Created Endpoint: arn:aws:sagemaker:us-west-2:723597067299:endpoint/llava-djl-2023-10-27-09-18-01-391-async-endpoint


In [24]:
import time

resp = sm_client.describe_endpoint(EndpointName=endpoint_name)
status = resp["EndpointStatus"]
print("Status: " + status)

while status == "Creating":
    time.sleep(60)
    resp = sm_client.describe_endpoint(EndpointName=endpoint_name)
    status = resp["EndpointStatus"]
    print("Status: " + status)

print("Arn: " + resp["EndpointArn"])
print("Status: " + status)

Status: InService
Arn: arn:aws:sagemaker:us-west-2:723597067299:endpoint/llava-djl-2023-10-27-09-18-01-391-async-endpoint
Status: InService


In [30]:
import json
import uuid

In [37]:
prompt = "where is the 25 exist in the matrix table?"

In [38]:
payload = {
    "text": [prompt],
    "input_image_s3": "s3://sagemaker-us-west-2-723597067299/llm/llava/input-samples/test_01.jpg",
}

In [39]:
# Upload input data onto the S3
s3_uri = f"llm/inputs/{model_name}/{uuid.uuid4()}.json"
s3_client.put_object(
    Bucket=default_bucket,
    Key=s3_uri,
    Body=json.dumps(payload))

input_data_uri = f"s3://{default_bucket}/{s3_uri}"
input_location = input_data_uri

In [40]:
response = sm_runtime_client.invoke_endpoint_async(
    EndpointName=endpoint_name, 
    InputLocation=input_location,
    ContentType="application/json"
)
output_location = response["OutputLocation"]
print(output_location)
output_key_uri = "/".join(output_location.split("/")[3:])

s3://sagemaker-us-west-2-723597067299/llm/outputs/llava-djl-2023-10-27-09-18-01-391/4eb045e7-5999-4aff-93d4-5d6d390ee843.out


In [43]:
try:
    exists = s3_client.head_object(Bucket=default_bucket, Key=output_key_uri)['ResponseMetadata']['HTTPStatusCode'] == 200
    if exists:
        text_obj = s3_client.get_object(Bucket=default_bucket, Key=output_key_uri)['Body'].read()
        text = text_obj.decode('utf-8')
        print(text)
except:
    print("Data is not exist yet.

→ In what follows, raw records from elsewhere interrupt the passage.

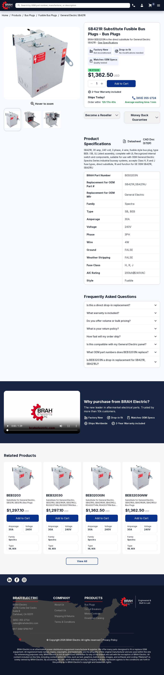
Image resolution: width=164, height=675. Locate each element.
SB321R (10, 502)
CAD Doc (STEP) (149, 141)
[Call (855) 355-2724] (133, 5)
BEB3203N (131, 175)
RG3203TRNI (66, 505)
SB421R (129, 184)
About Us (59, 604)
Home (5, 15)
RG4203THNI (92, 505)
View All (82, 561)
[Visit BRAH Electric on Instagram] (24, 579)
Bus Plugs (30, 15)
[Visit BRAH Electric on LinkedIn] (9, 579)
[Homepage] (7, 5)
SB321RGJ (71, 502)
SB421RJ (140, 184)
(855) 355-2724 (146, 98)
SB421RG (90, 502)
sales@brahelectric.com (25, 623)
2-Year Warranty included (106, 91)
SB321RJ (19, 502)
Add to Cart (121, 83)
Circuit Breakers (93, 609)
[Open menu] (158, 5)
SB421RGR (100, 502)
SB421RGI (129, 502)
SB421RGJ (110, 502)
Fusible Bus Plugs (47, 15)
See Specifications (108, 42)
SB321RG (50, 502)
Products (16, 15)
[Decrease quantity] (91, 83)
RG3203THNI (52, 505)
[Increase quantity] (101, 83)
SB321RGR (60, 502)
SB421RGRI (140, 502)
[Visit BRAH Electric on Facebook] (16, 579)
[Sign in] (141, 5)
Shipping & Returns (64, 616)
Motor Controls (92, 613)
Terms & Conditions (64, 621)
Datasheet (133, 141)
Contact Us (60, 610)
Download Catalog (94, 618)
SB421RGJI (151, 502)
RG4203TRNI (105, 505)
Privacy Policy (109, 640)
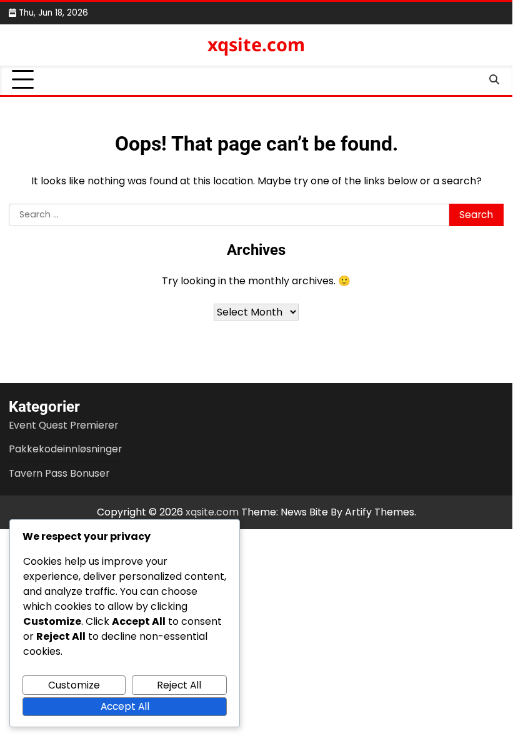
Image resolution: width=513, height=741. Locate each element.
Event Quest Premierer (63, 425)
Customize (74, 685)
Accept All (125, 706)
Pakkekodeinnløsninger (65, 448)
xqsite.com (256, 44)
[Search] (494, 80)
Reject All (179, 685)
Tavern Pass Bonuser (59, 473)
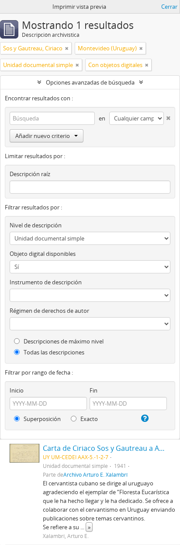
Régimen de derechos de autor (49, 311)
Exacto (88, 419)
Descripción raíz (30, 174)
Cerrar (169, 7)
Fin (93, 390)
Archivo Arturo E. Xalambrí (95, 474)
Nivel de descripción (36, 225)
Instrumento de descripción (46, 282)
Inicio (17, 390)
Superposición (41, 419)
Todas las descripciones (53, 352)
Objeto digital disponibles (43, 254)
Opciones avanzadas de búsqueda (90, 82)
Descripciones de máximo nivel (63, 341)
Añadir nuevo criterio (42, 136)
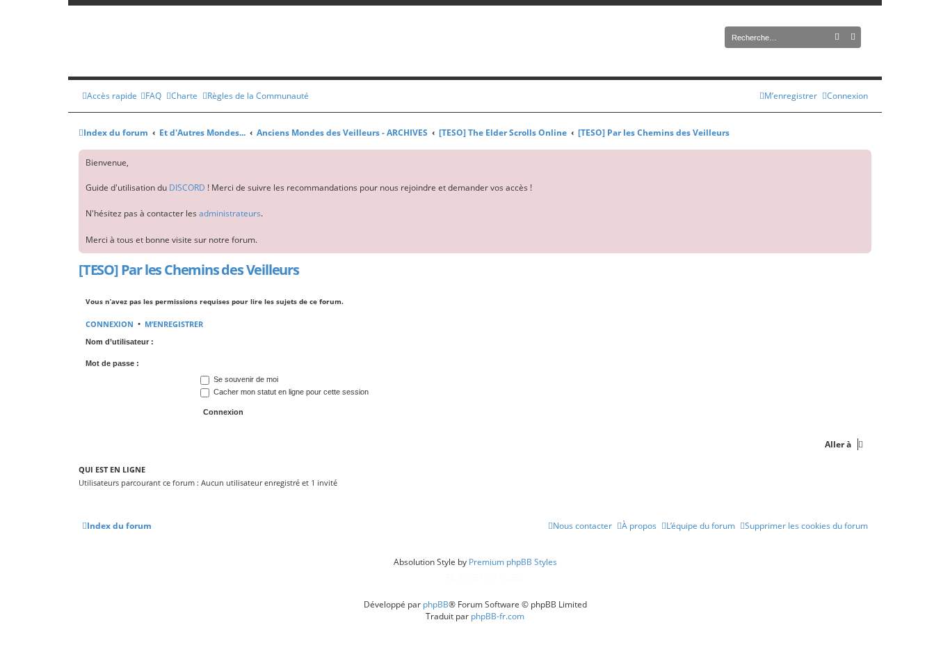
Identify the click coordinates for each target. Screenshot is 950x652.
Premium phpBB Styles (513, 562)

Wait until inference finished or check the CW log")

The 25 exists in the matrix table in the middle row, specifically in the third column.</s>


In [44]:
output = text.split("</s>")[0]
print(output)

The 25 exists in the matrix table in the middle row, specifically in the third column.